RECORDS SHOWN:
■ ■ ■
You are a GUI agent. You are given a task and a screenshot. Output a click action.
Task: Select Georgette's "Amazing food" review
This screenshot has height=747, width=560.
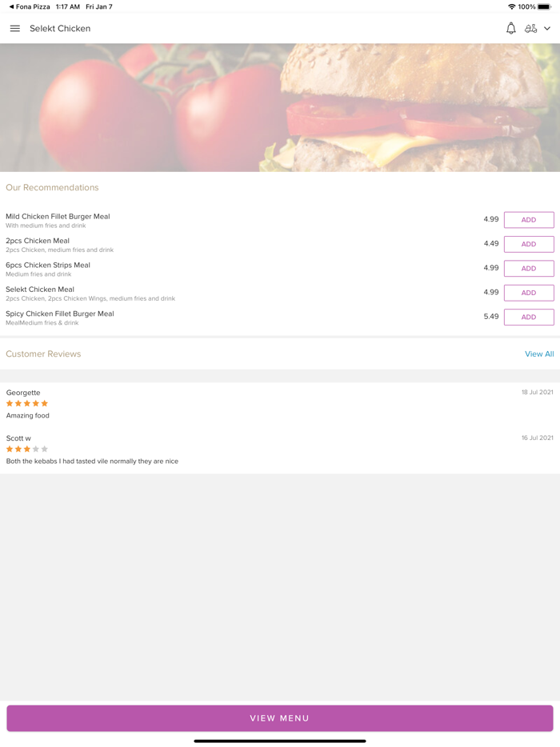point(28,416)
■ ■ ■
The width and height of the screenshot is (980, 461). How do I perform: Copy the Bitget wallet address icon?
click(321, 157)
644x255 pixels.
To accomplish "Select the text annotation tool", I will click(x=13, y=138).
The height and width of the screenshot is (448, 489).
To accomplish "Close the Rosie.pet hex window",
■ ■ ■
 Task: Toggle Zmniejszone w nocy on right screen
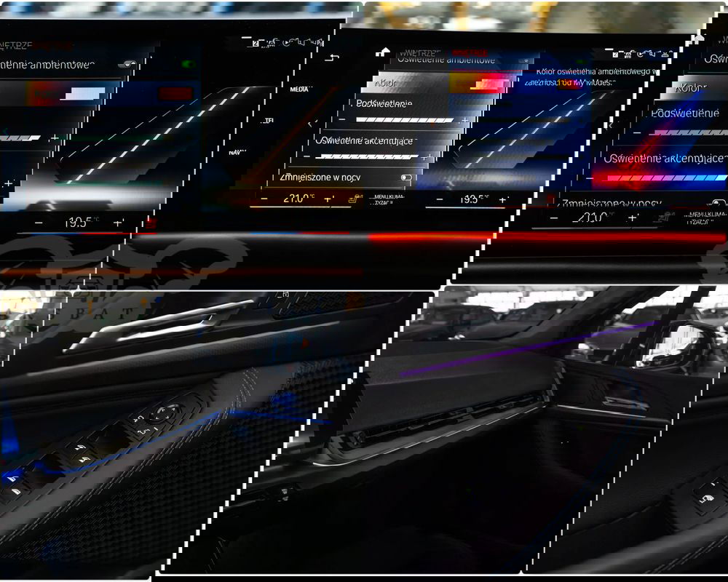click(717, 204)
■ ■ ■
WORK TO COMPLETE: Each line of the listing above that includes the word "accomplish" should be copied.

TASK OUTPUT:
To accomplish "Select the text annotation tool", I will click(x=13, y=138).
To accomplish "Close the Rosie.pet hex window",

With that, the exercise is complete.